Ленка посмотрела на Татьяну исподлобья, та на нее — как на пустое место, но вслух ничего не сказала. Я тем более промолчал. У Кармелы за ремнем была «дрель», а мне хорошо помнилось, как она, не меняясь в лице, сверлит из нее дырки в черепах. Да и вообще я устал. Вагон куда-то катил, колеса стучали, меня в сон клонило…
ДУРАЦКИЙ СОН ДЛЯ ДИМЫ И ТАНИ
Никакого переходного периода от естественной реальности к искусственной я лично не заметил. Был просто какой-то мгновенный щелчок, словно бы кто-то нажал на кнопку, переключающую каналы на пульте дистанционного управления телевизором. Где-то на энском уровне подсознания я отметил воздействие РНС, именно она сыграла роль пульта ДУ.
Сразу после щелчка исчез стук колес, исчезло ощущение вагона, несмотря на то, что до щелчка я, даже прикрыв глаза веками, все-таки сознавал, где нахожусь. Вместо стука колес, перешептывания, кашля, всяких шорохов и скрипов, сопровождающих пребывание двух десятков людей в едущем по рельсам транспортном средстве, я услышал… скрипку. А когда «открыл глаза», то есть когда появилась картинка, увидел некое помещение, чем-то похожее на церковь, переделанную в концертный зал, но без стульев и без публики. Посередине зала стояла Таня, одетая в белую блузку с камеей и длиннющую черную юбку. Что она исполняла на скрипке — не знаю. Музыкальная культура у меня даже в искусственной реальности оставалась на нуле. Самого себя я видел вполне отчетливо. Никакой грязи, никакого камуфляжа. Чистенький, свеженький, даже наодеколоненный, в нормально пошитом «референтском» костюмчике. Сидел в кресле и слушал музыку. Как будто что понимал.
Закончив играть, Кармела поклонилась так, будто бы была по меньшей мере Лианой Исакадзе. Я встал и сделал несколько барственных хлопков. А затем сел обратно в кресло, рядом с которым вдруг появилось второе, куда определилась госпожа Кармелюк.
Что должно было обозначать «концертное» начало, я так и не понял. Может быть, те товарищи, которые управляли всем этим процессом, хотели сразу же показать нам всю искусственность ситуации, а может быть, имели в виду что-то еще. В конце концов, это оказалось не суть важно. Намного важнее было то, что мы узнали друг о друге в ходе диалога.

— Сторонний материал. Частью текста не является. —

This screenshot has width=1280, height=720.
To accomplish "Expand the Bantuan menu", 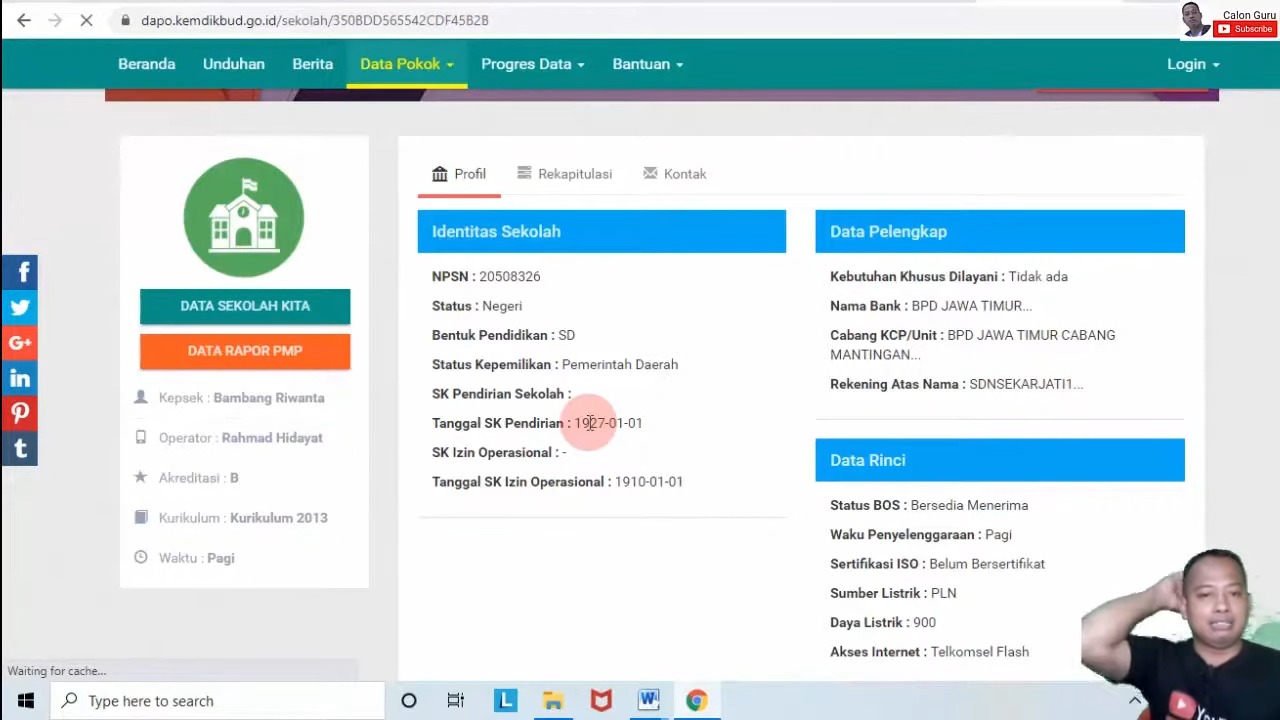I will (647, 64).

Неизвестно, каким образом в моих руках оказались те две фотографии, которые мне показала Эухения Дорадо. Те самые, на которых была изображена одна и та же девушка, но под разными именами. Я показал эти фото оригиналу, с которого они были сделаны, и спросил:
— Кто ты? Как твое настоящее имя?
— То есть ты хочешь узнать, какое из имен настоящее? — уточнила Таня. — Татьяна, Кармела или Виктория? Я отвечу, если ты ответишь мне, кто ты? Точнее, кем ты себя считаешь?
— Если честно, то я считаю себя Коротковым Николаем Ивановичем. Я двадцать лет из тридцати с этим именем прожил. Последние десять лет более или менее привык к тому, что я Баринов Дмитрий Сергеевич. А был еще Ричардом Стенли Брауном, Анхелем Родригесом… Анхелем Рамосом тоже был.

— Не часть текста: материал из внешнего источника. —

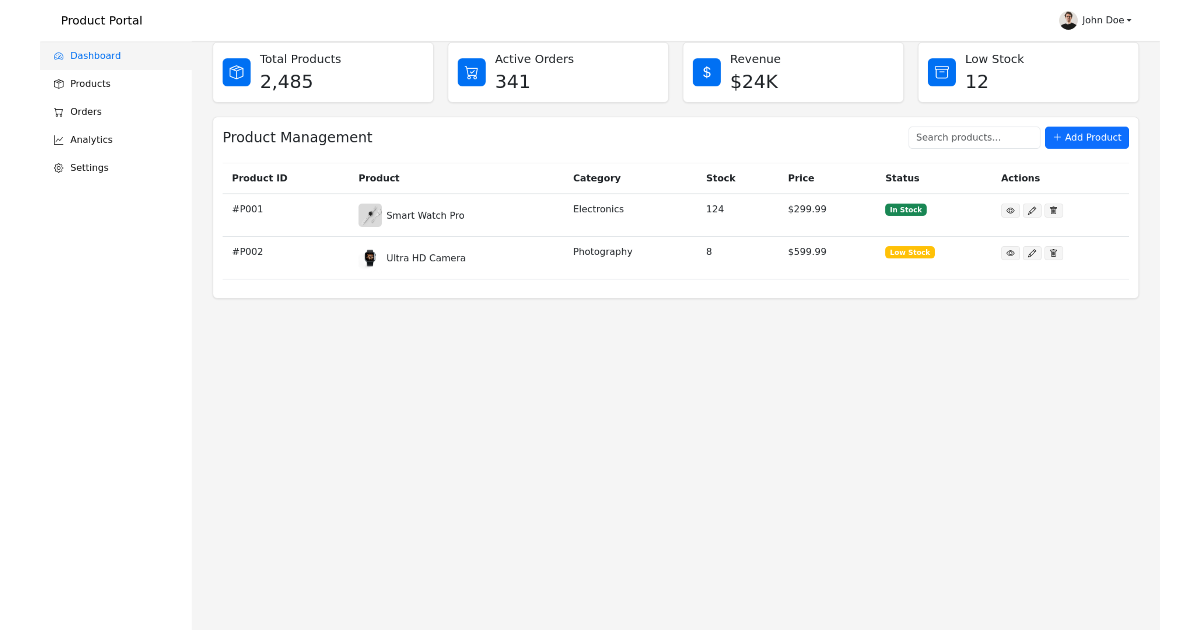Switch to the Dashboard menu entry
This screenshot has height=630, width=1200.
94,56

— Раз ты не соврал, то и я врать не буду. Я— Кармелюк Татьяна Артемьевна. То есть я себя считаю ею. Но ведь по крови ты — Баринов, верно?
— По-моему, так.
— Вот именно. Но считаешь себя Коротковым. То есть личность Короткова — твое доминантное «я». Тебе сказали, что ты Баринов, а ты до сих пор внутренне в это не поверил, хотя достаточно поставить тебя рядом с отцом, чтобы убедиться. Тебя на целый год превратили в Брауна, ты им себя осознавал, но что-то отключилось, и твое доминантное «я» вновь возобладало.
— Ну, это я и без тебя знаю. А ты-то кто по крови?
— По крови я — Виктория Мэллори. Или просто Вик. Идиотка от рождения…
— Не похожа… — усомнился я, поглядев на фотокарточку с надписью на обороте: «With best wishes for Malvin. Victoria M.», означавшей: «С наилучшими пожеланиями для Мэлвина. Виктория М.»
— Ты хотел сказать, что я на этой фотографии не похожа на идиотку? Верно. Потому что, когда была сделана эта надпись, от бедной дурочки осталось только ее тело, в которое вселили другую женщину, а потом еще одну.